Dünyanın hiçbir yerinde sermaye gruplarının bu kadar dağınık olduğu ülke olmadığını ifade eden Önder, “TOBB, TİM, MÜSİAD, DEİK, TÜSİAD, ASKON, TÜMSİAD... Dünyanın kaç ülkesinde böyle bir durum var? Hepsi çatı olduk diyor ama temel yok! İhracatı artırmak sadece Ticaret Bakanlığı'nın görevi değil Milli Eğitim, Sanayi, Dışişleri... Mesela Turizm ve Kültür Bakanlığı, ülkenin sevdirirsen malını da satarsın. THY'nin sadece hizmet değil mal ticaretine de büyük katkısı var. Kurumlar arası birlikte çalışma kültürü oluşturmak gerekiyor.” diye konuştu.

ÇİN'İN YUAN POLİTİKASI VAR

Türkiye'de verimliliğin çok büyük problem olduğuna dikkat çeken Burak Önder, “Üretimde verimlilik ama her anlamda.. Kaç firmada ERP var mesela? Kaç ihracatçının CRM sistemi var? Kaç firma verimlilik çalışması yapıyor? Yatırım malı ithal ediyoruz, bunları ne kadar verimli kullanıyoruz? Çinli bir firma yatırım yaparken yüzde 50 daha ucuza mal ediyor. Emtiada bile fiyat farklı oluyor. Bir Çin algısı var; 'Çin'de işçilikler pahalandı, eski Çin değil bunlar yavaş yavaş gidecek diye. Çin eski Çin değil evet ama ucuza makine kuruyor, ham madde alıyor. Çin şu anda izlediği uluslararası politika ile farklılaşıyor. Ülkelerle yuan ile işbirliği yapıyor. Bu ülkeler yerel paralarla ticareti gündemlerinde tutuyorlar. Bir yandan küresel bir yandan bölgesel...” görüşünü dile getirdi.

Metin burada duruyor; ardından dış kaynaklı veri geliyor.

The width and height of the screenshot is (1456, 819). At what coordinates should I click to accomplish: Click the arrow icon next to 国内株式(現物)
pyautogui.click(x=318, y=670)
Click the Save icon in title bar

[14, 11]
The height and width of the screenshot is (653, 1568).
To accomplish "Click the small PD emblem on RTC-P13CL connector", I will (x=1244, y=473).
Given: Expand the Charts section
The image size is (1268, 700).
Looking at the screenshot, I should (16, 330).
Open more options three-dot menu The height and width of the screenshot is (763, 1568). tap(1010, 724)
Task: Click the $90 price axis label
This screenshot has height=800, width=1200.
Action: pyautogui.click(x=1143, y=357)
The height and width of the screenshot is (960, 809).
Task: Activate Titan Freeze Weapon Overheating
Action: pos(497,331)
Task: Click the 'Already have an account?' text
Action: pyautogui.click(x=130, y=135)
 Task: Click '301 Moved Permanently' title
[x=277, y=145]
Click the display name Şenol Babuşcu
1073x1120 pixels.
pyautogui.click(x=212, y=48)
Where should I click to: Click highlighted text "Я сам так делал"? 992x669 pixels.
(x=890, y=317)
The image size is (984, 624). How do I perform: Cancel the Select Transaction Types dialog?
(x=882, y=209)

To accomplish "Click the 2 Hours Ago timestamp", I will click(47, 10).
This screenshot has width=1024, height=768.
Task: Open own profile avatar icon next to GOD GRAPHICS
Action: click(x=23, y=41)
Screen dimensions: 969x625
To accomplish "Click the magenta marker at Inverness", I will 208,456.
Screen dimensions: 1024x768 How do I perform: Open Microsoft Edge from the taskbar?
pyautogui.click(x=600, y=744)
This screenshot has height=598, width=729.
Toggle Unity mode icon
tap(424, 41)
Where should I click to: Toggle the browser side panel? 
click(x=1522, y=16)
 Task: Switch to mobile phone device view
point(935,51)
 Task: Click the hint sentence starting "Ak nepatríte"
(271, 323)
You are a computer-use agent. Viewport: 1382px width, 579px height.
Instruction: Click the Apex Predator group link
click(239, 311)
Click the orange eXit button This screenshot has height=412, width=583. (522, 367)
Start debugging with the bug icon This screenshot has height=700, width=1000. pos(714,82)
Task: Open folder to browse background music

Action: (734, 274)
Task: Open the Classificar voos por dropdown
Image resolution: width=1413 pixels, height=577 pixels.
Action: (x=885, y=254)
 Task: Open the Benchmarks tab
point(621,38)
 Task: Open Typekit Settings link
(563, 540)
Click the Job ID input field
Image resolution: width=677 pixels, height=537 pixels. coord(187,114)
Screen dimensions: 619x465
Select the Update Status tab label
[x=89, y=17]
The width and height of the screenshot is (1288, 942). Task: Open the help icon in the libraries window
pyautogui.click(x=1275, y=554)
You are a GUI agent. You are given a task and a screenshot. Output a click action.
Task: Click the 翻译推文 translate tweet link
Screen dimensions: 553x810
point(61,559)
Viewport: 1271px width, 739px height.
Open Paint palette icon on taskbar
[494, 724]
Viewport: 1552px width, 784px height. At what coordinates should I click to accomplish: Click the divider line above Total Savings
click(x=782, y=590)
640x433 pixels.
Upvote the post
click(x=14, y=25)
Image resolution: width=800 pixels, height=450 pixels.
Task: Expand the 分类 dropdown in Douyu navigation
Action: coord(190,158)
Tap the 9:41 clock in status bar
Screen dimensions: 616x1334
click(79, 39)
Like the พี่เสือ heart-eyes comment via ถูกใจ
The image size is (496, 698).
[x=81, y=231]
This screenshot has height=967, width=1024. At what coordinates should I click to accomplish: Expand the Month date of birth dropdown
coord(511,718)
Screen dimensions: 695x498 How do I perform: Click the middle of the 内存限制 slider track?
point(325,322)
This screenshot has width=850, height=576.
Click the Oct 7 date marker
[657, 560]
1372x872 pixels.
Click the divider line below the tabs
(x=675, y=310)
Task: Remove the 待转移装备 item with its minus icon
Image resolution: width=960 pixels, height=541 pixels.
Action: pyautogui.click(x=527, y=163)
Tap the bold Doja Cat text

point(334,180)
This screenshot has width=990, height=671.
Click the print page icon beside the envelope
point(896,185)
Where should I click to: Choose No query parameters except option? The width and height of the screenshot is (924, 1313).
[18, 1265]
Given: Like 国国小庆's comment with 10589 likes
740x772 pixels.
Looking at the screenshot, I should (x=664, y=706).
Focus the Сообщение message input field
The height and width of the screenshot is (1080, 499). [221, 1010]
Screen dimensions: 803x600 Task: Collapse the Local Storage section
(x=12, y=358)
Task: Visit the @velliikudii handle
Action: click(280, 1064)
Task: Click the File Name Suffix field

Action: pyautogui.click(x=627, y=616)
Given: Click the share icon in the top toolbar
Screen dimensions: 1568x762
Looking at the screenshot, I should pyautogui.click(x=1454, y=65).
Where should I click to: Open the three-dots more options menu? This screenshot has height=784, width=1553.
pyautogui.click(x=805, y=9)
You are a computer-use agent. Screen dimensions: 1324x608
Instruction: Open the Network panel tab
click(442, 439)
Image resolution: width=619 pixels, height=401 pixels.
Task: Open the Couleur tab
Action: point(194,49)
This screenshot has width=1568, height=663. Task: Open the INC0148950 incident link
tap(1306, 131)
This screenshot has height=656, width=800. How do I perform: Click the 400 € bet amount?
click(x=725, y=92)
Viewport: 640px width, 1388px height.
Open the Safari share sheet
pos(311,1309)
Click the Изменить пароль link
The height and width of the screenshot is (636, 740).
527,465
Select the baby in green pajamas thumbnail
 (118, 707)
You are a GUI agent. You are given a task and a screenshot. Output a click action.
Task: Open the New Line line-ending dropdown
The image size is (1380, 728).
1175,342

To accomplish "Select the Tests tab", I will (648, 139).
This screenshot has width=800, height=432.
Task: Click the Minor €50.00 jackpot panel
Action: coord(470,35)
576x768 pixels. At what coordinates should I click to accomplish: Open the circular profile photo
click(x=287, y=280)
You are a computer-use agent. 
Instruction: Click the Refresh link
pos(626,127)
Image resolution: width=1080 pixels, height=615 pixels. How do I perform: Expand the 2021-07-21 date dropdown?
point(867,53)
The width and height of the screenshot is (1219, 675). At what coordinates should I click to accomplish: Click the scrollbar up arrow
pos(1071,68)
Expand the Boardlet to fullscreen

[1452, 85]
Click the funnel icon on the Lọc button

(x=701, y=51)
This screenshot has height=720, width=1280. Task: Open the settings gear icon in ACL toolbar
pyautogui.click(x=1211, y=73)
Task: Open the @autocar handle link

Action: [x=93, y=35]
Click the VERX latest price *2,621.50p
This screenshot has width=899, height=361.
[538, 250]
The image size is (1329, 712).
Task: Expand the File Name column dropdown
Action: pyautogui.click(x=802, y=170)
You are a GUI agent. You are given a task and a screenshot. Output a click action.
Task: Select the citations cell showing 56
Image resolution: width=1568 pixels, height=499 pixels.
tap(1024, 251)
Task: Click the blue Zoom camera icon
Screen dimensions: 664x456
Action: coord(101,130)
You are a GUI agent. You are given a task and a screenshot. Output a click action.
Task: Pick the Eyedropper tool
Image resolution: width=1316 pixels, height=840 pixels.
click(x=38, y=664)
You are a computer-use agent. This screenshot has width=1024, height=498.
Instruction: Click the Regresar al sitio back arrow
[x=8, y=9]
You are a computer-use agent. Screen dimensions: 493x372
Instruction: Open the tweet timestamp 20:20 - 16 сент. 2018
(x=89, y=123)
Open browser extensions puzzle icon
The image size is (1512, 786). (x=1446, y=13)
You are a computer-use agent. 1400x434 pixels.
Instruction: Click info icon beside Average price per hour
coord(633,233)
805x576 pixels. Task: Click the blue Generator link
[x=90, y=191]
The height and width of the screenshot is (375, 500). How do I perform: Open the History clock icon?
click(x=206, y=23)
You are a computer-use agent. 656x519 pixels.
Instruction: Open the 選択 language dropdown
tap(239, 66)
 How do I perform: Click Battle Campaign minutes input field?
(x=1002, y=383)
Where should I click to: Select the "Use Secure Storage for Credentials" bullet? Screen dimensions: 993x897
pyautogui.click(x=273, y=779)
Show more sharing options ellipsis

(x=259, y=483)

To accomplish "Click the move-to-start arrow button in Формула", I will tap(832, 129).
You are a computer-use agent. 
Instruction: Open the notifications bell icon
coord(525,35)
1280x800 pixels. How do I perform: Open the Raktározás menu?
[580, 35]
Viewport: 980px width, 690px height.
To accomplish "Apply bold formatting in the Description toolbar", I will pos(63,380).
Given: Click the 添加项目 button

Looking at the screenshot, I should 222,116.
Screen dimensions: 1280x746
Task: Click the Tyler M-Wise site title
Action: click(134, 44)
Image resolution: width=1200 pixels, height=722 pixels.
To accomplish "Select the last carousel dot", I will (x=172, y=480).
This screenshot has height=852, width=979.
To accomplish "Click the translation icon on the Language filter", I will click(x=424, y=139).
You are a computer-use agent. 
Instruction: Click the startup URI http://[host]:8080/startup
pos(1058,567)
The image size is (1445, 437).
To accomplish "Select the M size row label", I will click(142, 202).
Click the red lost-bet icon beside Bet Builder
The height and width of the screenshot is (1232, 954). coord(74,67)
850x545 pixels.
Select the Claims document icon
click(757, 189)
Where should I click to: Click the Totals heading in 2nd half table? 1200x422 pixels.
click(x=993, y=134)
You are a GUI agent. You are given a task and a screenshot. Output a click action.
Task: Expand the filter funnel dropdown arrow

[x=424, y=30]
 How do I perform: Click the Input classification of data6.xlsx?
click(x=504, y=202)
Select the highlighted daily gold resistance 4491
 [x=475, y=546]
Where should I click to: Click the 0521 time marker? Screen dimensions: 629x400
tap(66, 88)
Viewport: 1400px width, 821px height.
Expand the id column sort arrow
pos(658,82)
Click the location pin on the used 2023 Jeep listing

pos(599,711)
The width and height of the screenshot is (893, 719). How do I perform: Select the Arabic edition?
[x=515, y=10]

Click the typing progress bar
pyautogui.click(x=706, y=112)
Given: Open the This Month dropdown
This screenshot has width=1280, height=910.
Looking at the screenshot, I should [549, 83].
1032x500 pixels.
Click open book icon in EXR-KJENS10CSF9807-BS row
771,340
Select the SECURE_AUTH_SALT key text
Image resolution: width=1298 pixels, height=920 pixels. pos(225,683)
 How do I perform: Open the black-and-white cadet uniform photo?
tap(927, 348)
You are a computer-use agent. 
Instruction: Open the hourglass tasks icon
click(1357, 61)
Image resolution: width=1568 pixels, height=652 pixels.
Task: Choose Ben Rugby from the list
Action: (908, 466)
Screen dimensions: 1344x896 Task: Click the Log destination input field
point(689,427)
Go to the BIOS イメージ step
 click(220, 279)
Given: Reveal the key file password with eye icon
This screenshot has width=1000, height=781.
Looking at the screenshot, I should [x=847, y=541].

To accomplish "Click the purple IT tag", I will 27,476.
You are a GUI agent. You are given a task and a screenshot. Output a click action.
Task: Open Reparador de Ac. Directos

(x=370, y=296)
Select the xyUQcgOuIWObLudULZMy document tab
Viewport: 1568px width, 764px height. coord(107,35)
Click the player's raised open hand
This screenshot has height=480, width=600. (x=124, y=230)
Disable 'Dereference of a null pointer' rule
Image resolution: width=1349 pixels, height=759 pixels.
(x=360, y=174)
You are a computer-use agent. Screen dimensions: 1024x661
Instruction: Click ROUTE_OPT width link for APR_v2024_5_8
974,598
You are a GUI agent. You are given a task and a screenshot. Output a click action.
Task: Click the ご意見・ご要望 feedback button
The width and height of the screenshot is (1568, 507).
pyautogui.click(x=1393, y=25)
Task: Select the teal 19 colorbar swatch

FABRİKA YERLERİ MAHKEMELİK!

Türkiye'de hâlâ katlı binalarda üretim yapılmasını eleştiren Burak Önder, “Beş katlı üretim binası var. Katlı yerde üretim, verimlilik için en kötüsü. Bir yangında her şey gidiyor. Fabrika yerleri mahkemelik. Kimsenin yeri yok. Sanayicinin yeri yok. Ranta dayalı. Adam yer almış bina yapmış, sanayiciye kiraya veriyor.” bilgisini paylaştı. Önder'e, “O halde sanayi arazisi tarafında tıpkı toprak ağaları gibi fabrika ağaları mı var?” diye sorduğumuzda, “Evet. Bu iş ranta dönüşmüş.” yanıtını verdi. Edindiğimiz bilgilere göre, OSB'lerde yer, ev, bina sahibi olanların son dönemde kiraları fahiş artırması ve dövize endeksli kira talep etmeleri yüzünden sanayicinin maliyetleri katlanıyor. Bu maliyet artışı nihai ürünlere zam olarak yansıyor.

GENÇLERİ SUÇLAMAK

KOLAY AMA...

İşsizlik sorunu veya sanayici açısından işçi bulamama sorununa da değinen Lux Plastik Genel Müdürü Burak Önder, şu görüşleri aktardı: “Gençler iş bulamıyor, iş beğenmiyor diye bakmıyorum. Ülkemizde de Batı'da olduğu gibi hizmet sektörü hızla büyüyor. Sanayi bölgesinde her yer ilan dolu doğru. Ancak Türkiye'de hizmet sektörü çok hızlı büyüyor. Bugün sanayi devriminin olduğu İngiltere'de de hizmet sektörü yüzde 70'lerde. Türkiye'de de bu süreci yaşıyoruz. Biz nispeten varlıklı bir aileydik ama dışarıda yemek yediğimiz çok azdı. Şimdi bakıyoruz her yerde kafeler, restoranlar, eve yemek siparişi şirketleri. Bize düşen iş dünyası olarak, üreteceksin para kazanacaksın ama insan kaynağına da sahip çıkacaksın! Sanayi insan kaynağı bulamıyor ama kendini verimliliğe, dijitalleşmeye verecek. Belki bunu aşacak ama bugün nereye giderseniz gidin ben meseleyi hizmet sektörünün çok hızlı büyümesine bağlıyorum. Aristo'dan beri gençleri suçlamak her zaman kolaydır.”